## Exercise requirements
1) According to the health-scare essay, how many weeks did the writer endure radiation treatments?
2) Write the next part of the health-scare essay, picking up after its final sentence.

In attempting to heal from my recent health scare I am trying to find the lessons offered through the entire experience. It is no doubt easy for those not involved to see the big picture. The first thing I am realizing is that I need to get rid of all the anger that was brought up and focus on the good things that happened.
Going back to the beginning, none of this would have happened if I had followed my strong intuition and refused to have radiation in 1989. I had the best GYN/Oncologist in the four corners area and my cancer had not spread. For six weeks I endured the treatments realizing that it was killing perfectly normal cells. If I had known that it was also causing scar tissue that would lead to life threatening surgery years later I would have screamed so loud that I would have probably been locked up.
It makes me angry, but I can’t change what happened. I need to let it go and refocus on healing and doing everything possible to keep my body in the healthy state I thought it was in before my latest adventure.
A big chunk of anger goes to my estranged daughter who did not take this opportunity to reconnect. It was pretty sad when asked for a contact person, not to give them Christina’s name. It was even sadder in the hours following my surgery to know she chose not to come to the hospital or even call as far as I know.

(Dataset entries)

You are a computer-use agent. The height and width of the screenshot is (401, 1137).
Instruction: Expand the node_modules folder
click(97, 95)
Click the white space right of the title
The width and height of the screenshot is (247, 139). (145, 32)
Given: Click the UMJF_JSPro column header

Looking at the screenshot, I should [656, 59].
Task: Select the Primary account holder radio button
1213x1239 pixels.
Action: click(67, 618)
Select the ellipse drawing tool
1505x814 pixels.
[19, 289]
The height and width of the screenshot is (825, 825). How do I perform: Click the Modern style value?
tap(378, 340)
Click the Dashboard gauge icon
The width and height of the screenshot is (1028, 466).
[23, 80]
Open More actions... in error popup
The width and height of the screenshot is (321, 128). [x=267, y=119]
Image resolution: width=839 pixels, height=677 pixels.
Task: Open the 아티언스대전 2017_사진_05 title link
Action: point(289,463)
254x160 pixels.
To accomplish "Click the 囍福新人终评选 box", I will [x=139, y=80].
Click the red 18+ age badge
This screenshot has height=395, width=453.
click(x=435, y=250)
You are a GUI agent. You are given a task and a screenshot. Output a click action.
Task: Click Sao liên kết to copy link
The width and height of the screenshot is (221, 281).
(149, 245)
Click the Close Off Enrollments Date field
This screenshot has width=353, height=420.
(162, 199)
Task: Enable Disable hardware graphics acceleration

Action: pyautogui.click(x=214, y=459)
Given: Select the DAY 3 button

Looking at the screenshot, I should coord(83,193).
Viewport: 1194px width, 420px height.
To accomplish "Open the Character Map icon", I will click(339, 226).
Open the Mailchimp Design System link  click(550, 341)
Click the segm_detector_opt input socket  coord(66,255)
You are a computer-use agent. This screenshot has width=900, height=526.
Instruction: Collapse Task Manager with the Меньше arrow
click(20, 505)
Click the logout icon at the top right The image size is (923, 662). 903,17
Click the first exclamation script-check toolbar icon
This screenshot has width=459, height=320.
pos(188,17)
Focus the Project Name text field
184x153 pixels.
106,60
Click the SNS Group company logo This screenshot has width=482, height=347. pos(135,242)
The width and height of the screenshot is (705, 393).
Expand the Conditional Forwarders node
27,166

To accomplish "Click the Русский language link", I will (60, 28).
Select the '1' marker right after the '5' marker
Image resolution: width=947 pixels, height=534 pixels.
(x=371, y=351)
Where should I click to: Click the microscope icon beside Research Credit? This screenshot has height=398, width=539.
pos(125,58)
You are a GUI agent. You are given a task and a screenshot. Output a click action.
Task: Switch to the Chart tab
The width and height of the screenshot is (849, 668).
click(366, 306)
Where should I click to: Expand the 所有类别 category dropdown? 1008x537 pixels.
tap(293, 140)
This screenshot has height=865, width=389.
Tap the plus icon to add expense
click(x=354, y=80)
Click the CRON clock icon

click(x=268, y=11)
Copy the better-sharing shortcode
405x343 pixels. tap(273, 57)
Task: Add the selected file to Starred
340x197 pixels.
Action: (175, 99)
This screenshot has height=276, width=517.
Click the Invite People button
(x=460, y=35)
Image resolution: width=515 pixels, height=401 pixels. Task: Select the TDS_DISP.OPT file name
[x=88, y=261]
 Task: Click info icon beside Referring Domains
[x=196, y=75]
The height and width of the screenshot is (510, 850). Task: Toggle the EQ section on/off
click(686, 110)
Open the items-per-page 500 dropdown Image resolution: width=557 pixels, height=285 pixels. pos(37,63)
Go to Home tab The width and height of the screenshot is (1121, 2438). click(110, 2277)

## Outputs by task
1) Six weeks.

2)
It was probably the biggest hurt I have ever experienced in my life and yes it made me angry. I need to let it go and focus on the people who were there for me.
Many friends and hospital staff went out of there way to let me know they cared. My friend June was by my side offering support before surgery and was there to take me home. Oh and she also ran errands and took care of my cats during my absence. My ex-husband brought our grandson, Colin, to visit which made my day. One of my Facebook friends called long distance and another, on her way from California to Los Lunas, NM, stopped by the hospital to meet me and say hello. I received many cards, prayers and positive thoughts from friends I have never met and those I see every day.
I’m thinking my main lesson from this experience is cut out the anger because it doesn’t matter and focus on the good stuff because it does. Apparently shit is only good for growing flowers and does not aid in healing the body or the mind.